North Korea has banned the French photographer Eric Lafforgue, who in recent years had captured some of the most remarkably unfiltered images of North Korea not taken from outer space. At Business Insider, Lafforgue explains how a group of North Korean sympathizers from Spain ratted him out over a careless comment about their Kim Jong-Il t-shirts (really!), which shows you how freely some citizens of liberal societies imbibe the local quisling culture in the name of solidarity.
As with so much “engagement” with North Korea, we are left asking, “Who changed who?” Lafforgue, who refused to be changed, eventually wore out his welcome, while the obedient Associated Press remains. It doesn’t suggest that North Korea is ready to open itself to the world.
Lafforgue’s work is admired by North Korea watchers of diverse persuasions. Fortunately, he leaves an extensive body of wonderful work, which is sampled — along with Lafforgue’s commentary — at The Daily Mail and elsewhere, and at his Flickr page. In the Daily Mail, Lafforgue describes his struggles with his minders to capture just about every image shown. It’s often unclear how Lafforgue managed to get his pictures anyway, and we’re left with the impression that after he was denied permission, he still found a way.
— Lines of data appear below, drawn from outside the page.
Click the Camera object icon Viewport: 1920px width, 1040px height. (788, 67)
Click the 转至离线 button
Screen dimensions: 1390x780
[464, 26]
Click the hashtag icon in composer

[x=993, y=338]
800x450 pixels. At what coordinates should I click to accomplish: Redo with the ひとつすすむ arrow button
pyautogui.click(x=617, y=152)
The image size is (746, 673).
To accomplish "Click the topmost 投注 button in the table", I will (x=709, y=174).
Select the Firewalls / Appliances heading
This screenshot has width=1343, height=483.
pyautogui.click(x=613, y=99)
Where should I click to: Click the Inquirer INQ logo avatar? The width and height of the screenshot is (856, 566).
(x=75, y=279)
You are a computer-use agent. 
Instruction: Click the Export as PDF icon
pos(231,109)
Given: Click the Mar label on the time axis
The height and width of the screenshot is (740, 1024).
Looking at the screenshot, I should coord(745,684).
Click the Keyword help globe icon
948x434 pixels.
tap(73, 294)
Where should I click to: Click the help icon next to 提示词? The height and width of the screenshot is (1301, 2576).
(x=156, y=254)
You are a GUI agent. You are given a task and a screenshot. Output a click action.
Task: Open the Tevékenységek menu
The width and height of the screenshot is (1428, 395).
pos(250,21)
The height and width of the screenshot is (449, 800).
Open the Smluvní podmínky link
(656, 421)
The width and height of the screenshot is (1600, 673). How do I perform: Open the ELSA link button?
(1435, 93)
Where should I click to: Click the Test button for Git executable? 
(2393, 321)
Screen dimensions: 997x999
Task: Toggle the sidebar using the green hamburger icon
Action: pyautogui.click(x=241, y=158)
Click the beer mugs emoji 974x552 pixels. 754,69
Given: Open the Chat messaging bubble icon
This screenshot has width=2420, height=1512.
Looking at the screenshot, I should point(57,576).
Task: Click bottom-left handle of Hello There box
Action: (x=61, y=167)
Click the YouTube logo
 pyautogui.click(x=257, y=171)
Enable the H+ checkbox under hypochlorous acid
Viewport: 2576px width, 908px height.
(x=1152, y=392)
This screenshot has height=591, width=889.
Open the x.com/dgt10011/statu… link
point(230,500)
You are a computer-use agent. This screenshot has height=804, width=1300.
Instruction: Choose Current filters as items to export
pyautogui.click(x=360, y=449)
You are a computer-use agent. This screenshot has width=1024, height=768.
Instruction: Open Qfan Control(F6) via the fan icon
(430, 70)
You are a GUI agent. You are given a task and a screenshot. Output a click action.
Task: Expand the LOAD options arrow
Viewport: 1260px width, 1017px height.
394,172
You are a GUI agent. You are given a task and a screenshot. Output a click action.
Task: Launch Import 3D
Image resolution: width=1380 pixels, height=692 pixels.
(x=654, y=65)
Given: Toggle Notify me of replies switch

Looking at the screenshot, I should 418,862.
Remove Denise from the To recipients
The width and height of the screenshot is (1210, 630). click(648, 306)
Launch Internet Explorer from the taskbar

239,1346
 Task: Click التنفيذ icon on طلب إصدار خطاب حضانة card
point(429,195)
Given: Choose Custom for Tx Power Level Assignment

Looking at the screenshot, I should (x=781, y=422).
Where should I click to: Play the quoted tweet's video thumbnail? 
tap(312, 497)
Because Lafforgue tried so hard to reflect life in North Korea as he found it, both those who are sympathetic and those who are hostile to the regime both found degrees of validation in his imagery. From my decidedly hostile perspective, I suspect that Lafforgue’s images of high-songbun regimentation and low-songbun poverty both reflect reality — two separate and unequal realities. We are most often shown images of North Korea as a militarized and regimented society. To Lafforgue, this was a facade, a cliché to be disproven:
“I was disappointed as I think I tried to show more than just the clichés you hear about this country,” says Lafforgue of his travel ban. “I was trying to speak to people, let them talk, show they are not robots and that they have families and a lot of culture.”
“I tried to document North Korea in the same way I would any other country in the world, but for them to accept it, you really need to follow their rules and for me, some of those rules just weren’t acceptable.”
Occasionally, I’ve seen commenters attribute that cliché to hard-liners in America, although it would be more accurate to attribute it to the regime itself, with a generous assist from lazy journalists who broadcast it, often without questioning it. The reality of The Other North Korea that Lafforgue also showed us seems closer to 14th Century feudalism than 1930s Moscow or Berlin.
Breaking through that facade may be the most useful service Lafforgue did for us. He did it by breaking through North Korea’s widening class barriers, which are themselves reflected in a wide gap between standards of living in Pyongyang and everywhere else.
Lafforgue’s images from inside the invisible dome surrounding Pyongyang often have the most artistic merit, although most of those images, or the events they portray, are too staged to have much analytical value.
But it’s when Lafforgue ventured outside the dome that he did his most interesting work. I end up marveling at how much he got away with, and regretting that Pyongyang decided to close the revealing window he opened. I’ve long asked myself the same question about the extraordinary work of Kernbeisser, aka Moravius, who exceeds even Lafforgue in his ability to show North Korea’s gritty side. However they did it, Lafforgue or Kernbeisser have told us far more about North Korea than photographers who work for more established news services.